困っていると、隣のバーから黒服の男性が出てきた。目が合う。
「あの! このお店に用があるんですが、開かなくて……」
「休みじゃないですか?」
「でも、さっきここに来たんです。そのときは入れました」
「あぁ」
口のまわりに髭を生やした男性は、おかしそうに笑った。
「アメリアは気まぐれなんですよ。魔女の能力っていうのかな? 俺にはわからないけれど、何かを感知して、客を店に入れたり拒んだりする。今は、お嬢ちゃんと話したくないんじゃないかな」
「そんなの困りますっ!!」
なんていう気まぐれ魔女!!
「あやしい薬を渡しておいて、逃げるなんて! 開けてくださーい!!」
ドンドンと扉を叩く。けれど、扉は開かない。
私は途方に暮れ、店の玄関前にある石の階段に座った。ジュリシスも隣に座る。
「手を離して。顔を拭いてあげる」
ジュリシスはようやく、私の手首を離してくれた。
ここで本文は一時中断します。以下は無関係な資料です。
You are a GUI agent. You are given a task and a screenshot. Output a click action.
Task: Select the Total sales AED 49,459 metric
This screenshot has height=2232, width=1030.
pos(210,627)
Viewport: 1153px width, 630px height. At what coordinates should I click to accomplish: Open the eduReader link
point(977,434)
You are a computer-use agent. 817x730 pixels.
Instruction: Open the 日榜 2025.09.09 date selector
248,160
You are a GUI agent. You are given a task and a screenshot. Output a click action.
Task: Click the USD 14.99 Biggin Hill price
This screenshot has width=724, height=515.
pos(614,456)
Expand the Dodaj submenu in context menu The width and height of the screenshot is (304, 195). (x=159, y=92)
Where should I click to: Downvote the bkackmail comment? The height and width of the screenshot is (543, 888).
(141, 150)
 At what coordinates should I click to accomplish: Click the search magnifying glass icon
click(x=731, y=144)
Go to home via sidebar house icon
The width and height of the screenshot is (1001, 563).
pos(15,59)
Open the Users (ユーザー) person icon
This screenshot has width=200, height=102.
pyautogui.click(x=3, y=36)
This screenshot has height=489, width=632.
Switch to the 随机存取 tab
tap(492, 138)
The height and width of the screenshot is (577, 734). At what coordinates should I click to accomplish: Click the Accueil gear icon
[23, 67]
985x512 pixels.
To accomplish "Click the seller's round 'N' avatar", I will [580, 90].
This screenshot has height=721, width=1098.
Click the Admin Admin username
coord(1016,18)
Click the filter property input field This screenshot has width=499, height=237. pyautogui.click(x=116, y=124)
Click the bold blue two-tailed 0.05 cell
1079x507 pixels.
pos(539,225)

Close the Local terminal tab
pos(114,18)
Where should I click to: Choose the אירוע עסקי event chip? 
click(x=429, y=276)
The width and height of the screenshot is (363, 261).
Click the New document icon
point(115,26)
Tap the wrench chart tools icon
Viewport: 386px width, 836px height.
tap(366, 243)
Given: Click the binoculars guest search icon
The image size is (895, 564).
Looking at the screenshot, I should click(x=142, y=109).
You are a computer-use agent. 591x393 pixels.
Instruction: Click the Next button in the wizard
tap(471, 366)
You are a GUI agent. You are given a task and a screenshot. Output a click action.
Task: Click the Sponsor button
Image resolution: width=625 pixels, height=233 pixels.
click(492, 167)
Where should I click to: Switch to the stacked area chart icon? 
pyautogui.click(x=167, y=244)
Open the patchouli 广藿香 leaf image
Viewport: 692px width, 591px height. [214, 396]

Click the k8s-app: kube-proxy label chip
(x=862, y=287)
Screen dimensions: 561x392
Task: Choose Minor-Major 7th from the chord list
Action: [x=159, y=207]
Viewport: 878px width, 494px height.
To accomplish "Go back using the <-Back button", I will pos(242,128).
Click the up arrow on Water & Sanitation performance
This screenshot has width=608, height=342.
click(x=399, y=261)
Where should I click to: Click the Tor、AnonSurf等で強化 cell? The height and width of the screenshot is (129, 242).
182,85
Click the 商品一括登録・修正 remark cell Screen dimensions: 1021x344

手に持っていたハンカチでジュリシスの顔を拭く。
液体は浸透してしまっていて、もう濡れていなかった。
「ごめんね。私のせいで、こんなことになっちゃって。魔女を信用するんじゃなかった」
「気にしないで。ドジでお人好しのルイーゼが好きだから」
ジュリシスは、怜悧な美貌にふわりと笑顔を乗せた。
やっぱりおかしい。今までだったら、
「ルイーゼはドジでお人好し。儲け話や投資のカモにされたり、借金の保証人にされて借金取りに追われるでしょうね。お金に困っても、僕は一ルピリも貸しませんから」
または、
「ルイーゼはドジでお人好し。それなのに、無駄に顔がいい。悪い男に騙されて、ひどい人生を送りそうですよね。どんな男と付き合おうが関係ありませんが、僕の人生に悪影響を及ぼすことはしないでください。ルイーゼと家族になった時点で、すでに悪影響は出ていますが」
と、冷たく突き放していたのに……。